Like two of the other Italian hostages, Quattrocchi worked for a US-based security company. The fourth captive was employed by a Seychelles-based firm, Mr Frattini said.

Born in Sicily and raised in the northern city of Genoa, Quattrocchi used to work as a baker until he moved into security in 2000.

He took courses in the field before working as a nightclub bouncer and then a bodyguard, Italian newspapers, quoting his family, said. He was also a keen practitioner of martial arts.

Captain’s Quarters – A Contractor Tells About His Mission

Friday, April 16th, 2004

Captain’s Quarters – A Contractor Tells About His Mission reprints an e-mail from a security contractor in Iraq:

As you may or may not know I am not on active duty as [Special Forces] this year. For the last 6 months, I have been one of the government contractors you may have heard about in the news operating in Iraq. I work with many other contractors who, like me, are on Authorized Absence (or discharged) from either Special Forces, Marine Recon, SEAL Teams, etc.

His description of Iraq is…different from CNN’s:

The Iraqi people as a whole?love us. You read it right?love us. Terrorists may hate us and radicals in different ethnic groups within Iraq may hate each other?but in general, the common Iraqi people, Shias, Sunis, Kurds, Chaldeans, Turkomen, all have one thing in common?For one instant in time, they have hope for their future and the future of their children?and that hope is centered around one group of foreigners?you guessed it?Americans?the good old USA.

And there are dozens of coalition forces who help us?young military people from most of the free countries in the world are here?and willing to lay down their lives because America has led the way in spreading the good news of freedom and democracy to the oldest land on Earth.

He then shares some “recent examples of how we Americans deal with indigenous people and their dead and prisoners we take.”

The marginal product of NBA players

Friday, April 16th, 2004

Tyler Cowen’s The marginal product of NBA players points to a Washington Times article on how Wayne Winston, professor of decision sciences at Indiana University, has tried to apply Moneyball style statistics to basketball — starting with a popular hockey statistic:

Winston ran the concept by Sagarin, a close friend since their days as fellow MIT undergraduate math majors. They settled on a variation of hockey’s plus-minus system, in which players are judged by how well their team plays while they are in the game.

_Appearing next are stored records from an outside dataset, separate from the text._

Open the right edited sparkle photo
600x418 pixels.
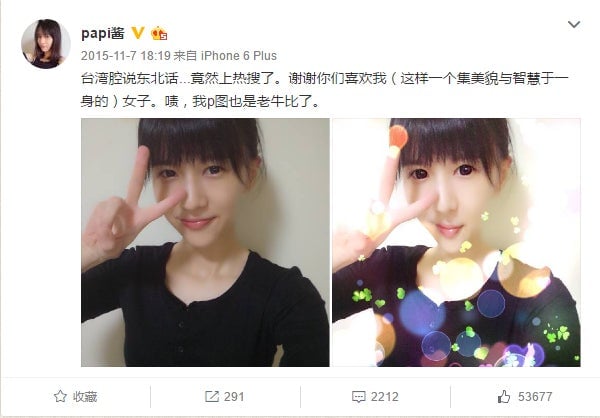(456, 242)
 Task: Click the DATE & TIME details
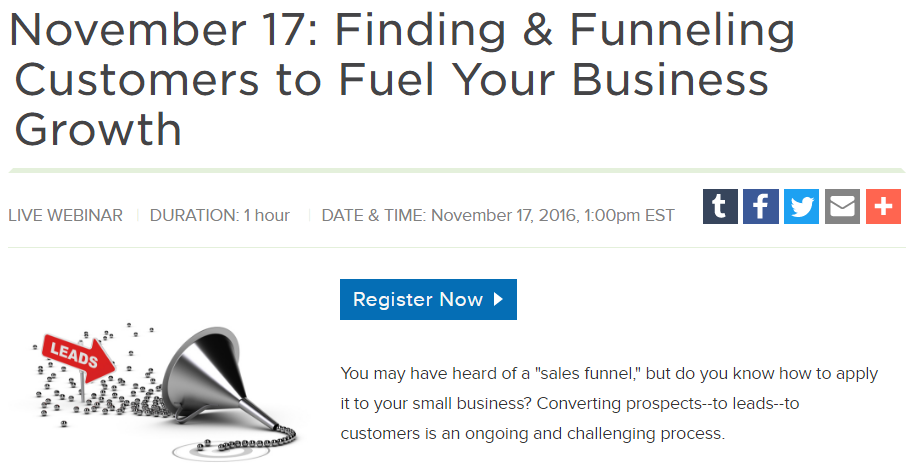(498, 215)
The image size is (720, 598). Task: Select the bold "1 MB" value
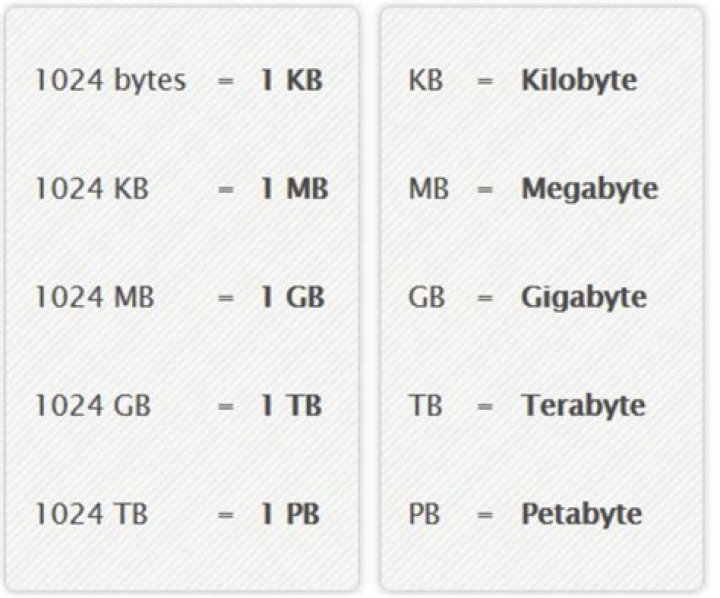coord(294,189)
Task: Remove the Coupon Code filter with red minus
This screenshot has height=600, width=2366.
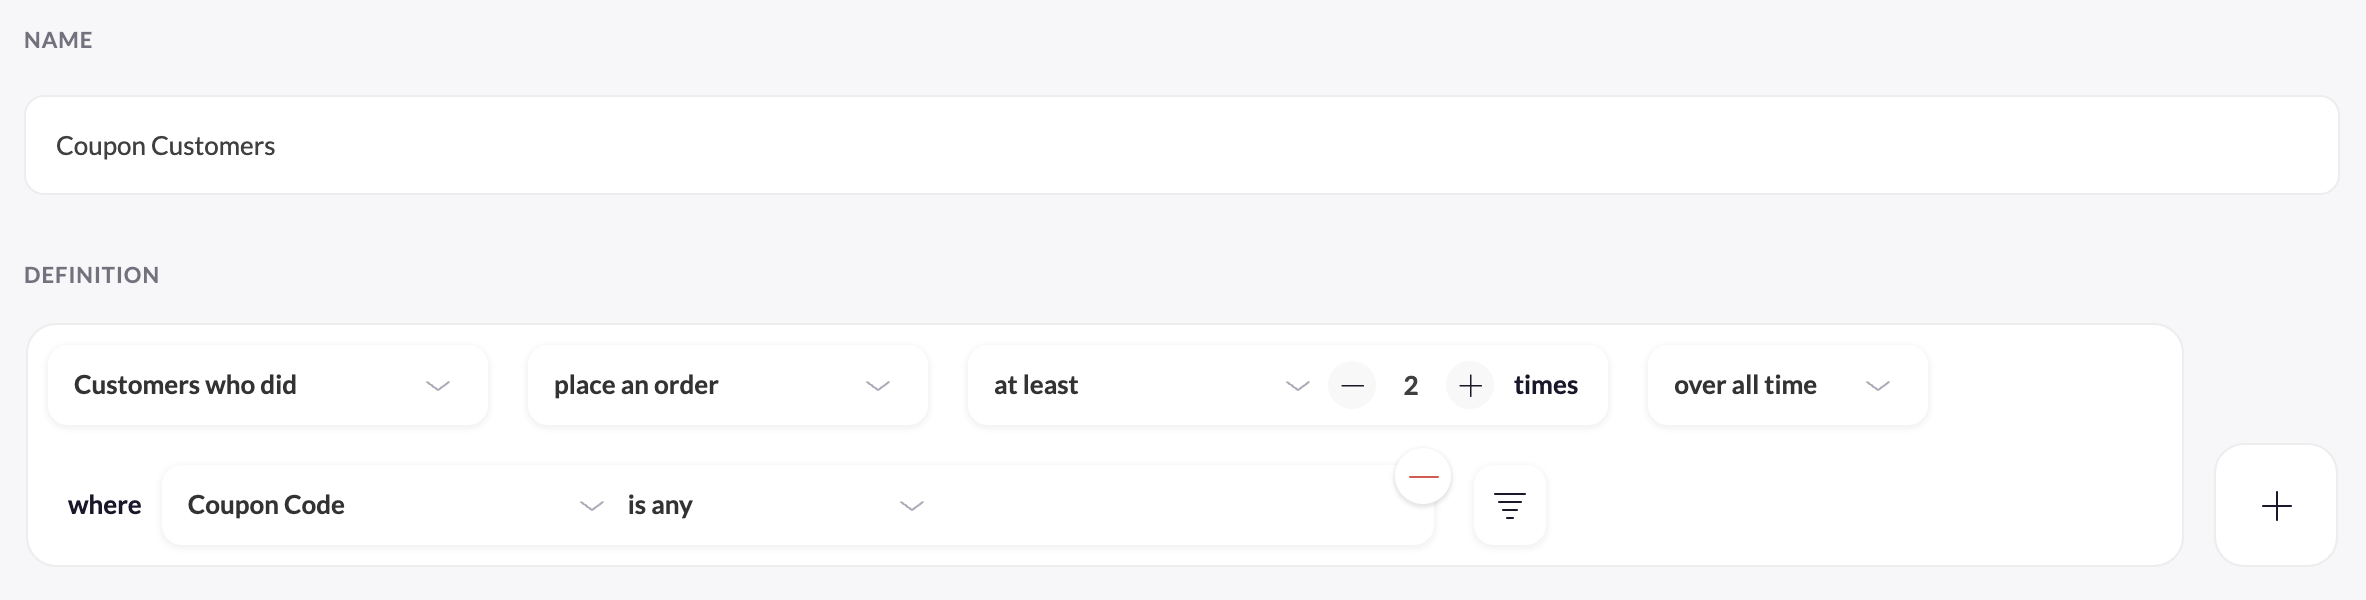Action: point(1423,477)
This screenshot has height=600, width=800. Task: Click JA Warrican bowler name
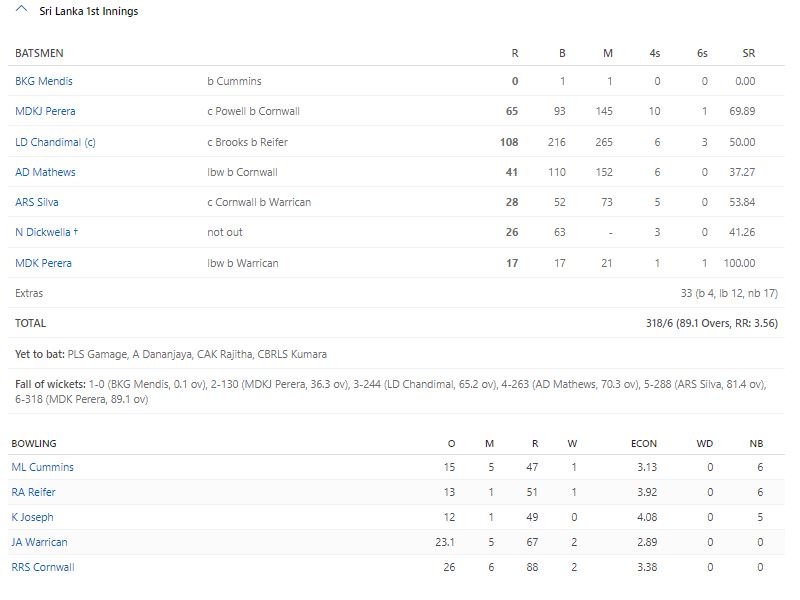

In the NHL, for instance, a player who is on the ice when his team tallies a goal earns a rating of +1; if the team yields a score, that same player would receive a -1 mark.

“Basketball’s a team sport, and lots of things aren’t tracked,” Winston says. “Like taking the charge, going through a screen, tipping a ball to your teammate, saving a ball from going out of bounds. That’s where our system comes in. All these little things should translate into points.”

It takes a bit more analysis than that though:

One problem: Traditional plus-minus systems tend to overrate average players on good teams and underrate good players on lousy ones. After all, a zero plus-minus rating on the Los Angeles Lakers is not the same as a zero rating on the Los Angeles Clippers, mostly because one team has Kobe Bryant and Shaquille O’Neal and the other has Marko Jaric and Chris Kaman.

To compensate, Winval’s ratings are weighted to take into account every other player on the floor. For every time segment a player is in a game, the system tracks the other nine players on the floor, the length of the segment and the score at the start and end of the segment.

Naturally, the results don’t match popular wisdom, as Tyler Cowen points out:

Please sit down, the five best players in the NBA, according to this measure are:

1. Hedo Turkoglu (who? he plays for San Antonio but doesn’t even start)
2. Vince Carter (a well-known star, but universally considered soft and a choker)
3. Kevin Garnett (the likely MVP for this year)
4. Brad Miller (very good player, but not elite)
5. Manu Ginobili (very good player, perhaps headed toward elite status)

Shaq, Kobe, and Tim Duncan are not in the top ten. None of the five, except for Garnett, crack a recent USA Today straw poll for NBA mvp.